Tinjau Hasil TMMD di Tigaraksa, Pangdam Jaya: Rawat Hasil Jerih Payah Kalian

Jonathan Nalom, MNC Media · Jum'at 09 Juli 2021 06:31 WIB
https: img.okezone.com content 2021 07 09 338 2437884 tinjau-hasil-tmmd-di-tigaraksa-pangdam-jaya-rawat-hasil-jerih-payah-kalian-L5vd04YTlZ.jpg Pangdam Jaya Mayjen TNI Mulyono Aji.(MNC Media)

JAKARTA - Pangdam Jaya Mayjen TNI Mulyo Aji bersama Kapolda Banten Irjen Pol Rudy Heriyanto, Bupati Tangerang Ahmed Zaki Iskandar, dan Dandim 0510/Trs Bangun Siregar mengunjungi lokasi TMMD di Kampung Daraham, Desa Jambe, Kecamatan Jambe, Tangerang. Kedatangan Pangdamuntuk melihat salah satu hasil fisik dari program TMMD Kodim 0501 Tigaraksa.

Berdasarkan pantauan MNC Portal Indonesia, Mulyo disetiri oleh Dandim 0510 Tigaraksa langsung menyusuri pengerjaan jalan tersebut.

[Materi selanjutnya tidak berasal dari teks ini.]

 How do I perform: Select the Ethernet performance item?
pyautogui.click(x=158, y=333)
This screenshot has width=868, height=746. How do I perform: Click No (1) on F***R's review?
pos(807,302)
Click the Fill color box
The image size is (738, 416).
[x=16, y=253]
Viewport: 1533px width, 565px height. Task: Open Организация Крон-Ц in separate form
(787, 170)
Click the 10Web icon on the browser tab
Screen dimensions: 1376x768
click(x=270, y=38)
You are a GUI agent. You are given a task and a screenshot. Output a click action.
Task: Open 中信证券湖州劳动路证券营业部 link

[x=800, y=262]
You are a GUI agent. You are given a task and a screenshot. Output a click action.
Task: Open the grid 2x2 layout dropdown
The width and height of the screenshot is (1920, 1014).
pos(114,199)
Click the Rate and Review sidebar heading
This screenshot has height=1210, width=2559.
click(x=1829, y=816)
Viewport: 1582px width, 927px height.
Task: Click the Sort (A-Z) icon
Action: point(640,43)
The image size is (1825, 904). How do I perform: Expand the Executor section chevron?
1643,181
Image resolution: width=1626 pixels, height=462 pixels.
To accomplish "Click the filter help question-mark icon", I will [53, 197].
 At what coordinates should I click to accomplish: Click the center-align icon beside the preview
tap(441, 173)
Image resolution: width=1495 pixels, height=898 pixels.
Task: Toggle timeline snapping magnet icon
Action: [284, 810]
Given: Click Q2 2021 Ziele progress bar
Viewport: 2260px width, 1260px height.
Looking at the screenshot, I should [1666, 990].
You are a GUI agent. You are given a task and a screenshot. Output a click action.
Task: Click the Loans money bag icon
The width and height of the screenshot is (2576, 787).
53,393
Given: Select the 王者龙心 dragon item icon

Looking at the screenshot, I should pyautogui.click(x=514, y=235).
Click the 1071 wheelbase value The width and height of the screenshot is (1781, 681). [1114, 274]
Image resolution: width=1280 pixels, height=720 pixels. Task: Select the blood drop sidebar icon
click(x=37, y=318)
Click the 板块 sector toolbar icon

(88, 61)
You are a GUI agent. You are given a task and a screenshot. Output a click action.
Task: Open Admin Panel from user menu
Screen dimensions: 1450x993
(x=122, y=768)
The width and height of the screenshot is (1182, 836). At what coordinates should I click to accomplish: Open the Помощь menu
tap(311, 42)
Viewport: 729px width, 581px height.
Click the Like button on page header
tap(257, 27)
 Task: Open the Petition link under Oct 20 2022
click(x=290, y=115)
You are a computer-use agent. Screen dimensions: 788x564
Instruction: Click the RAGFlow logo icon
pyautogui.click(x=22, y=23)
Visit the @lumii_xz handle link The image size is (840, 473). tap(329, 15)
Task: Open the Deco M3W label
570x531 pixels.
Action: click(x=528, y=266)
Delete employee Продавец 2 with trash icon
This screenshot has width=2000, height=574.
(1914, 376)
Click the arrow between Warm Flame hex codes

Ia menuju titik terakhir perbatasan antara Banten dan Kabupaten Bogor.

Setelah meninjau hasil TMMD, Pangdam Jaya juga menemui masyarakat kampung Daraham. Mereka menuturkan apresiasinya atas kerja keras jajaran untuk turut membantu kehidupan di Desa.

Baca Juga: Bersama Kapolda & Pangdam Jaya, Anies Gelar Sidak Protokol Kesehatan

“Saya mewakili masyarakat kampung daraham mengucapkan terima kasih atas Pangdam Jaya, Kapolda Banten dan Bupati serta jajarannya, perbaikan jalan tentu berdampak langsung bagi kami,” kata salah satu warga, Kamis (08/07/2021)

Dalam kesempatan tersebut, Pangdam jaya mengamanatkan kepada masyarakat untuk ikut campur tangan dalam menjaga pembangunan tersebut. Hal ini dinilainya sebagai bentuk menghargai kepada antar masyarakat juga pemerintah daerah.

“Tentunya ini harus dirawat, karena kalian juga yang lelah untuk membantu, selain itu untuk menghargai pemerintah daerah yang sudah bantu keluarkan anggaran ditengah pandemi.” balas Pangdam Jaya, Mayjen TNI Mulyo Aji, Kamis (08/07/2021)

Sebelumnya, program TMMD oleh Kodim 0510 Tigaraksa ke-111 tersebut telah dimulai sejak 15 Juni 2021 lalu. Program TMMD tersebut menargetkan sasaran non fisik dan fisik.

Dalam pembangunan fisik, Kodim 0510 Tigaraksa menargetkan pengecoran jalan sejauh 785 meter sebagai akses utama warga kampung Daraham. Sementara, dalam sasaran non fisik TMMD yakni melakukan penyuluhan kepada warga sekitar dan lapas mengenai kewarganegaraan.